Successful leaders —presidents of countries, chief executives of corporations, or middle managers of counties — focus on a few priorities by deploying the right resources, reviewing progress, and unblocking constraints.
Shahbaz Sharif, the chief minister of the Pakistani province of Punjab (population 100 million) and a tireless, hard driving manager, built a 27 km mass transit system in Lahore in less than a year in 2012-13. This visible show of results, according to many observers, helped his landslide victory in the 2013 election.
Did a specialized unit deliver for the chief minister? No.
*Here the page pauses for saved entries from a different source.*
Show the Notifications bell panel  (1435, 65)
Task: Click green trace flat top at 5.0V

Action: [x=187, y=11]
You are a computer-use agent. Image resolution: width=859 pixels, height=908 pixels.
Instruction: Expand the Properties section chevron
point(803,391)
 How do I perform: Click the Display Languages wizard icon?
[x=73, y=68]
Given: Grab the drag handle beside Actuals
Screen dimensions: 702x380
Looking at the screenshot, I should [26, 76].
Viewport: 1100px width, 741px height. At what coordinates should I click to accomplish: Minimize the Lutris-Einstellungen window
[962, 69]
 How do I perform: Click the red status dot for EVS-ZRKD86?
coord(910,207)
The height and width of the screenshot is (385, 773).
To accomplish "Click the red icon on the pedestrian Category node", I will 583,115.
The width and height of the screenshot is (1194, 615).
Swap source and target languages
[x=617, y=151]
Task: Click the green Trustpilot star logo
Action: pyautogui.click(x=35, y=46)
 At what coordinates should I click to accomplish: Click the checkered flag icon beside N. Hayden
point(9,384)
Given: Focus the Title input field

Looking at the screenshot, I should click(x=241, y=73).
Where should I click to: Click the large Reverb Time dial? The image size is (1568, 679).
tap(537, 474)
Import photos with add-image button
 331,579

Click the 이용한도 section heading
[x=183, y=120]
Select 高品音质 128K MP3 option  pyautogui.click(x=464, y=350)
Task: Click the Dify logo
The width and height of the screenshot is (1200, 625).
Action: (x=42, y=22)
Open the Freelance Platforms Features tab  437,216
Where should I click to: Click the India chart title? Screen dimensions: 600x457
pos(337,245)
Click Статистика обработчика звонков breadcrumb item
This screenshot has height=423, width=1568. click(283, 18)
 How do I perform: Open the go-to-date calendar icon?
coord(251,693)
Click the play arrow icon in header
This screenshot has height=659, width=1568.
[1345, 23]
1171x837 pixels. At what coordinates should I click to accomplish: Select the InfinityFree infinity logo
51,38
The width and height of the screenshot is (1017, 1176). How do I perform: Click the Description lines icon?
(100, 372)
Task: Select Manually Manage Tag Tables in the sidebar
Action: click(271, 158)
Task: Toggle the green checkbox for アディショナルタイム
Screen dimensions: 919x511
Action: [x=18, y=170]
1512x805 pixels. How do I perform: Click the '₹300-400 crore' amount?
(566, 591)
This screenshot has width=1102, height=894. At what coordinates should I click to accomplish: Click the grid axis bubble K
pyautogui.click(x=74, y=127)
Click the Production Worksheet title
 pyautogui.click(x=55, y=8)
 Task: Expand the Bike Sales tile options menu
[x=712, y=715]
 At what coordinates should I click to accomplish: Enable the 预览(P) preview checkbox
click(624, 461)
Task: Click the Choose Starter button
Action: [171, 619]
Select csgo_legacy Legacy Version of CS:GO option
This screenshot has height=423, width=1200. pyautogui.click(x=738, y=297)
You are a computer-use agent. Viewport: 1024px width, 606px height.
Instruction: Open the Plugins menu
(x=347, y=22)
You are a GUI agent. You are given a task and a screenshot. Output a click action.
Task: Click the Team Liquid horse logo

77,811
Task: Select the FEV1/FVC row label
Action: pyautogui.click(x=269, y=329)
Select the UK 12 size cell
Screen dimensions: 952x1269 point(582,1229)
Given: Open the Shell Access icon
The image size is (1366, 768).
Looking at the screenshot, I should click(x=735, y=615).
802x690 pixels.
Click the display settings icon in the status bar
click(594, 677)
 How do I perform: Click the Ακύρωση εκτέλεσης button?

Just a group of well-chosen, motivated civil servants and, of course, the impending election deadline.
What is therefore fundamentally new or useful about the current ferment in the “science of delivery”? The “delivery unit” approach can work wonders, according to Sir Michael Barber, who headed the Delivery Unit in the United Kingdom from 2001 to 20015 and has distilled his advice into 57 rules in a recent book.
On balance, the “delivery” recipe -- a unit with access to the chief executive; routine, evidence-based performance reviews; focus on a few priorities, etc. - can be a strong entry point, helping break the inertia with early. However, three questions need to be asked? Are such units necessary? Is the delivery approach really new? Is it potentially transformative?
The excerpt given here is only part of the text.